It took quite an investment, but an app for community art project PostSecret is now available in the App Store, and it leads today’s Fresh iPhone Apps. Download it and start reading secrets (and sending in a few of your own), before you head out to dinner with the help of Forkly, an app that recommends dishes at eateries near you. In games, Naught takes the class side-scrolling platformer and turns it, and your device, on its head, and Haraka re-imagines Pong as a tennis-like sport featuring two guys battling against one another for points.
PostSecret (iPhone, iPad) $1.99
After a long time in development, an app for the community art project and blog PostSecret has finally hit the iTunes App Store. The app allows users to join in the project, which has anonymous writers send one-sentence secrets written on post cards to artist Frank Warren. Using the app, you can submit a secret on any photo rather than mailing a physical postcard to Warren.

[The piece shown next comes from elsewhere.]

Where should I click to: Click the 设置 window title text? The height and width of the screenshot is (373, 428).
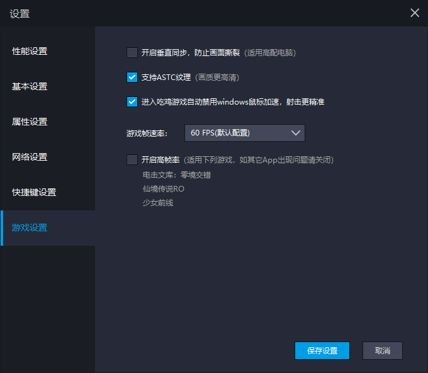coord(20,14)
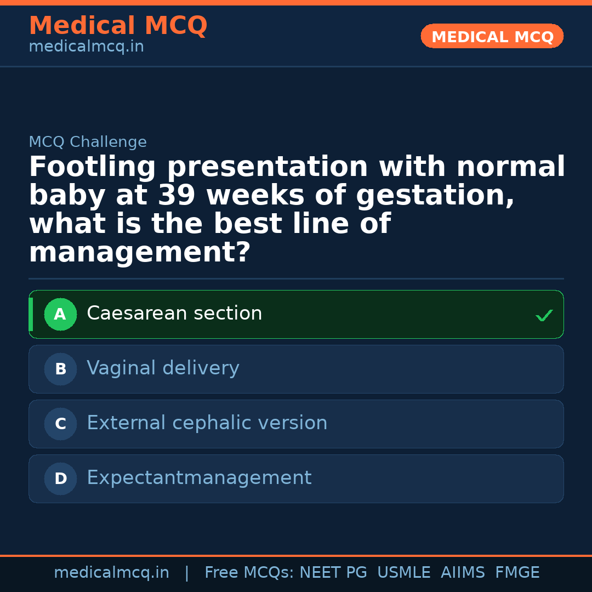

Everyone who contributes to PostSecret is anonymous, and that anonymity is maintained with the PostSecret app. In addition to sending in secrets of your own, you’re also able to browse secrets submitted by other users and even see the ones that have come from people near you. You can’t be outed by the location you send from, however – it’s easy to opt out, and you can send from general public locations like whole cities or schools.
Forkly (iPhone, iPad) Free
Forkly is a recommendation app that doesn’t work by restaurant or eatery, but by dish. The app uses your Twitter account to link into what’s good at particular restaurants and helps you find food you might like by scouring the tastes and recommendations of others. When you hit a new restaurant, Forkly will recommend food you might like based on your tastes, and if you see something you’re interested in but don’t feel like having during that particular visit, you can note it in the app so you’ll remember to try it next time.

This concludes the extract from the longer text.